Passando da enoteca in enoteca e vedendo differenze di prezzo decisamente notevoli, la curiosità continuava a crescere. Poi, grazie alla conoscenza di un grande sommelier a Ginevra, Paolo Basso decide che quella sarà la sua strada. Una scelta dettata da una curiosità intellettuale e non da un’esperienza sensoriale. Sete di conoscenza, dunque, come punto di partenza.

Capire il vino? Ci vuole studio

Quanto ha contribuito il suo approccio “Intellettuale” versus “godereccio”, nella conoscenza del vino? «Probabilmnente è stato utile perché ti poni davanti all’oggetto di studio con più distacco e lucidità. Uno dei freni nella conoscenza dei vini – sottolinea Basso – sono proprio i pregiudizi. Forse grazie al fatto che il mio approccio non è stato condizionato da memorie sensoriali o esperienziali, legate per esempio a tradizioni familiari, mi ha aiutato nel mio percorso professionale». Non basta amare il vino per capirlo. Occorre, insomma, andare a scavare.
 
«I miei primi passi nel mondo del vino sono coincisi con le prime difficoltà nella comprensione di questa bevanda» spiega ridendo. E aggiunge: «Il vino è una bevanda che offre tantissimo purché si sia capaci di tirarle fuori tutto quanto può dare. Per questo ci vogliono grandi capacità di degustazione». Quando poi il suo mentore, reduce da un concorso, gli mostra la lunga lista delle domande a cui ha dovuto rispondere, Paolo Basso compie il grande passo, spinto dalla sua passione per lo studio.
 
«Si è vero, da quel momento ho cominciato a studiare, non ho più smesso ed eccomi qui. Le conoscenze del sommelier – spiega – comprendono viticoltura, vinificazione, enologia, geografia vitivinicola e caratteristiche dei terreni e dei climi, senza dimenticare la storia. Le conoscenze debbono evidentemente  spaziare su tutti i paesi vitivinicoli del mondo, che sono sempre di più». Insomma un bel bagaglio di informazioni che richiedono un aggiornamento continuo, attento e rigoroso.

Vini coca-cola e “fashion-wine”

Addio volti rubicondi, guanciotte rosse. Un sommelier ha tutto l’interesse a restare in forma per prendersi cura dei propri sensi. «Mi prendo cura di me grazie a uno stile di vita sano, imparato e adottato da giovane allorché correvo in bicicletta. Accanto allo sport – sottolinea - c’è  anche una corretta alimentazione. La pancia piena induce sonnolenza, ecco perché quando si degustano i vini è meglio se si ha un po’ di appetito: gli organi dei sensi sono più  all’erta».
 
Un sommelier deve evidentemente allenare l’olfatto e il palato cercando di riconoscere aromi e gusti.
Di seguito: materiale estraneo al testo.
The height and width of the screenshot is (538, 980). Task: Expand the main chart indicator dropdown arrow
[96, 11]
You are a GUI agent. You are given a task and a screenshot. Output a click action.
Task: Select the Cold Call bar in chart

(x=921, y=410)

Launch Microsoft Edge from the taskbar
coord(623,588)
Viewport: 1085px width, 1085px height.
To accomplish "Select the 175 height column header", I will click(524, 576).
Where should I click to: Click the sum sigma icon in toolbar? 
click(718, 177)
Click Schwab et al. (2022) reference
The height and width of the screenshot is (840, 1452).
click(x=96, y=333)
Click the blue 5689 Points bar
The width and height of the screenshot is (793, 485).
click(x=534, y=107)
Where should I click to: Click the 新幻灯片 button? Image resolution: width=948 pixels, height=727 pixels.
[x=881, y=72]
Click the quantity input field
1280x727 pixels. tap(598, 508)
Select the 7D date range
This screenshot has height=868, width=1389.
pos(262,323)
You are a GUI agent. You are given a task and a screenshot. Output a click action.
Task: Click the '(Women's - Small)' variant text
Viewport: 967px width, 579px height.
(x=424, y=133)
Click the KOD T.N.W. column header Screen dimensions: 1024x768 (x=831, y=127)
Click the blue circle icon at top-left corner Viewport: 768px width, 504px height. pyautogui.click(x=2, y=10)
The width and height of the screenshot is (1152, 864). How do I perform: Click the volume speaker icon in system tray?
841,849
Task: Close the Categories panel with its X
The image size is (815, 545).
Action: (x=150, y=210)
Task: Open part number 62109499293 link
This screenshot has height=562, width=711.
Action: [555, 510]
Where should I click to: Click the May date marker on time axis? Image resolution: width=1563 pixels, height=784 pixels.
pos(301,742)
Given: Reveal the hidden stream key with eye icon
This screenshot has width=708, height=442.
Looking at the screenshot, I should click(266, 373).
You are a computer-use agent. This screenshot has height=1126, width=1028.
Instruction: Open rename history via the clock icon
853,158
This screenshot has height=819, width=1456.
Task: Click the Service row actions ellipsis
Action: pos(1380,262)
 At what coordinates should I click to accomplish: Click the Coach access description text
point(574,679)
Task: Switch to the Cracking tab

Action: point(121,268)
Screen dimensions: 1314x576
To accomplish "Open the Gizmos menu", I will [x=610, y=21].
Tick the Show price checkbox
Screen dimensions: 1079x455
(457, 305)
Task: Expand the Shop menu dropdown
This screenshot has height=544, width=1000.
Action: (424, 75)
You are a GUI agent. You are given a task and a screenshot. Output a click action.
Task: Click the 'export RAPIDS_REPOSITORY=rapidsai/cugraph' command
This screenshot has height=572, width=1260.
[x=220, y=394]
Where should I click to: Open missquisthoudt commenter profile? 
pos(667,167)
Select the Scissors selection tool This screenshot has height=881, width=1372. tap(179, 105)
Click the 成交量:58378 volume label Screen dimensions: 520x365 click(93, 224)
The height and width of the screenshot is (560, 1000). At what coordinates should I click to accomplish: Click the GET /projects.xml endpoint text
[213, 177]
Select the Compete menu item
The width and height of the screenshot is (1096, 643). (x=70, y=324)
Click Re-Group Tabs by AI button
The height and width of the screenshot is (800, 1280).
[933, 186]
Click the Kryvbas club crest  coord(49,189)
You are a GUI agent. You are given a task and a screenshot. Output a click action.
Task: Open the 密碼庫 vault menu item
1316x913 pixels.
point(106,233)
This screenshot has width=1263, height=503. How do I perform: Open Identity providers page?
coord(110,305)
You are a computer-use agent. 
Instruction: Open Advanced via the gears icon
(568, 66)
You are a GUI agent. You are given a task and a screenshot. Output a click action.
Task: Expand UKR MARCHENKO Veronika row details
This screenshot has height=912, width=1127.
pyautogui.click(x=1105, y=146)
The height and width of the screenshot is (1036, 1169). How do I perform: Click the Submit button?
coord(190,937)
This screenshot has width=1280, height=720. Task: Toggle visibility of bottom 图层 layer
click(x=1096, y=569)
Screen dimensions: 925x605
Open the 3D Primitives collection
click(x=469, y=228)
Ma  non basta: alla concentrazione, infatti, non si può rinunciare: «Naso e palato sono solo dei sensori. Percepiscono aromi e sensazioni gustative; tocca poi al cervello il compito di elaborarle tirando fuori dall’archivio delle memorie paragoni vicini e lontani. Prima di iniziare a degustare ci si deve concentrare dedicando ogni sforzo intellettuale all’ elaborazione dei dati. La degustazione professionale è davvero una disciplina faticosa. Niente a che vedere con il bere il vino a tavola, che resta un piacere».
 
Tra i lati del suo mestiere che ama, è il rapporto con i consumatori, che vanno messi a loro agio e accompagnati nella scelta di un vino, oggi sempre più difficile visto la vastità dell’offerta e la quantità di “vini coca-cola” – come li definisce Basso -  che inondano il mercato. E vista la crescente tendenza dei “fashion-wine”, vini che diventano di moda grazie a grosse operazioni di marketing.
 
Se è vero che per Basso la disciplina, lo studio e l’apertura mentale sono gli strumenti principali della sua professione, nel suo lavoro c’è naturalmente anche spazio per la dimensione emotiva legata ad un determinato vino bevuto in determinate circostanze. E quelle emozioni sono vive ancora adesso.
 
«Quell’esperienza una cosa mi ha insegnato, che cerco sempre di condividere con gli altri: mai aspettare un momento comandato per aprire una grande bottiglia, ma stapparla quando se ne ha voglia, in qualsiasi momento. Anche se si è da soli».